Hay temas recurrentes en la reflexión de los escritores que cultivan el ensayo. Temas que a veces parecen olvidados, como si la vida bullente de las sociedades los hubiese superado, pero vuelven a aparecer de tiempo en tiempo como si, a pesar de todo, insistieran en volver a su reclamo siempre actual de nuevas perspectivas. Diríase que son como los sensores que los expertos suelen colocar en los volcanes para atisbar la aproximación de nuevas erupciones, siempre posibles aunque se los hubiese declarado ya extinguidos. Uno de esos temas es el de la cultura nacional, que en días recientes ha vuelto a esta página en la pluma de dos autores respetables.

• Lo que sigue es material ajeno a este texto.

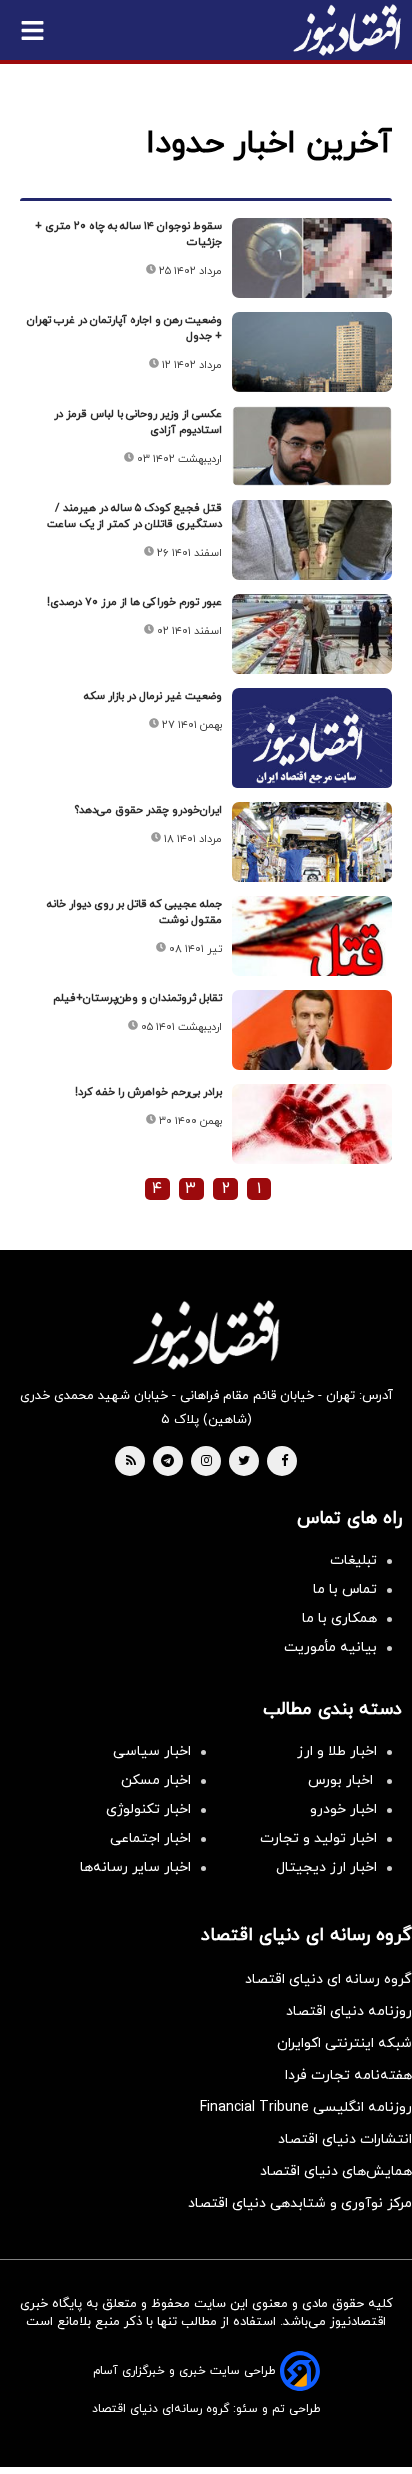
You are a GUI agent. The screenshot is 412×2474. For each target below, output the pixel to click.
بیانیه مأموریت (330, 1647)
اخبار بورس (342, 1780)
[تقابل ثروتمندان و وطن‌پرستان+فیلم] (312, 1030)
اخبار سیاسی (152, 1751)
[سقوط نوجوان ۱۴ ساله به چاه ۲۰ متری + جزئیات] (312, 258)
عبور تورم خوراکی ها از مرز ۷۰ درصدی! (134, 602)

En general, tiendo a coincidir con lo expresado por mi amigo y colega Juan Valdano, que es sin duda uno de los intelectuales más lúcidos del presente.
Con una existencia de imposible verificación en la realidad objetiva (o en lo que tomamos como tal), la cultura nacional ha sido imprescindible en el momento de dar sustento ideológico a los estados nacionales. Tanto como la nación y el mercado nacional, su existencia es puramente conceptual, pero sin ella, ningún estado nacional habría podido sostenerse. En el Ecuador, si el siglo XIX fue el de la invención de un país imaginario que proclamaba una libertad en la práctica negada a los indígenas, los negros y los mestizos, el siglo XX fue, por así decir, el siglo de la cultura nacional: siglo en el que se consolidó el estado nacional merced a la ideología de la cultura nacional, pese a la suma de desastres que pesaban sobre él.
El mundo, sin embargo, ha cambiado. Aunque no han dejado de reaparecer nacionalismos de diverso alcance, la tendencia general ha marcado un rumbo hacia la formación de entidades supraestatales y supranacionales. Las migraciones y la revolución tecnológica tienden a borrar las barreras del mundo, y si no han desaparecido las culturas nacionales, están en vías de eclipsarse igual que las naciones. Acabamos de ver a un país como Francia representada en el mundo por un grupo de migrantes africanos que se reconocen tan franceses como Juana de Arco. Y aquí mismo tenemos desde hace diez años una constitución que da existencia legal a otras naciones minoritarias como integrantes de la nación ecuatoriana. ¿Cultura nacional? ¿La literatura de los 30, el pasillo, y la pintura de los indigenistas? ¿Y la cultura tsáchila, o la shuar, no son acaso ecuatorianas? ¿De qué cultura nacional hablamos, si la constitución proclama un estado pluricultural?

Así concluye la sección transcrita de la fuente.